Not from Mindanao? 'Shut up,’ Alvarez tells martial law critics

MANILA, Philippines – Speaker Pantaleon Alvarez told critics of the martial law declaration in Mindanao to refrain from making comments if they are not from the region. 

 

Alvarez made the statement on Tuesday, May 30 as he defended President Rodrigo Duterte’s decision to declare martial in Mindanao following following clashes between government forces and the Maute terror Group in Marawi City, Lanao del Sur last week.

“Sixty days lang naman ‘yan eh! Maigsi lang ‘yong panahon na ‘yan, 60 days! Ang dami lang kyaw-kyaw kasi eh. Karamihan ng nagrereklamo ‘di naman din taga Mindanao,” said Alvarez.  

(It will only last for 60 days!
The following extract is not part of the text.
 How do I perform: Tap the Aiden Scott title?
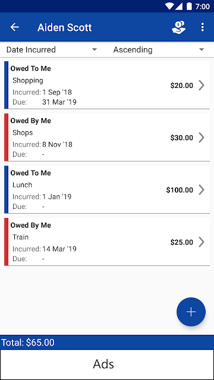coord(65,27)
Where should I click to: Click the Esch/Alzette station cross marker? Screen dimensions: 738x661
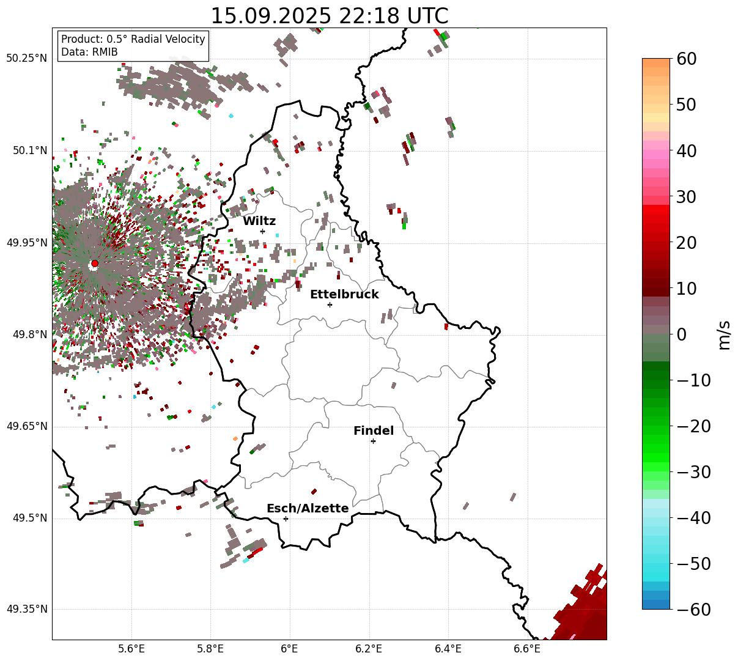pyautogui.click(x=286, y=519)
That's just a short time, 60 days! There are so many criticisms. Most of those who are complaining are not from Mindanao,)

He said Mindanaoans themselves understand the need for martial law because of their firsthand experiences, unlike critics from Luzon or the Visayas.
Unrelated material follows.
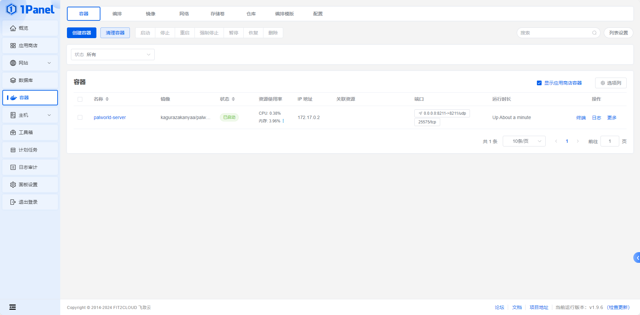
Task: Open 终端 for palworld-server
Action: click(x=581, y=118)
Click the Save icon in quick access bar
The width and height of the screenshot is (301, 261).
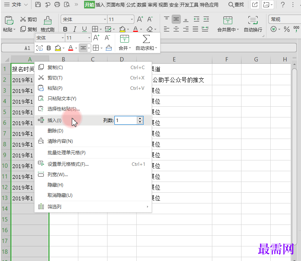click(x=38, y=5)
“Alam 'nyo kasi, ‘pag taga doon ka, mafi-feel mo na kailangan talaga at tama ‘yong ginawa ng Presidente. Kung hindi ka naman taga roon, taga rito ka o taga saan ka, eh medyo tumahimik ka na lang muna,” said Alvarez.

(You know, if you're from there, you'll feel that the President is really doing about he needed, and the right thing. If you're not from there, you're from here or wherever, you just shut up.)

Like Alvarez, other Mindanao lawmakers had said that martial rule will help address the region's peace and order problems, which include attacks from rebel groups.  

The 1987 Constitution allows the President to declare martial law for 60 days, but any extension requires the approval of Congress in a joint session. The Supreme Court may also review a martial law declaration following an "appropriate proceeding filed by any citizen.” 

Majority Leader Rodolfo Fariñas, however, believes Congress does not need to concur with the declaration and only needs to convene when revoking or extending martial law. (READ: No joint session on martial law? Congress 'shields' Duterte

Opposition lawmakers have called g for a joint session, and slammed Duterte for his supposed “creeping authoritarianism”  following Proclamation No. 216. (READ: No joint session on martial law is a cover-up, say opposition lawmakers)

Opposition senators had filed a resolution calling for a joint session, but 15 senators also signed a Senate resolution expressing support for the martial law declaration.

The House has scheduled an all-members meeting with Cabinet officials and Autonomous Region in Muslim Mindanao Governor Mujiv Hataman at 9 am Wednesday, May 31, to get a briefing on the situation in Mindanao.  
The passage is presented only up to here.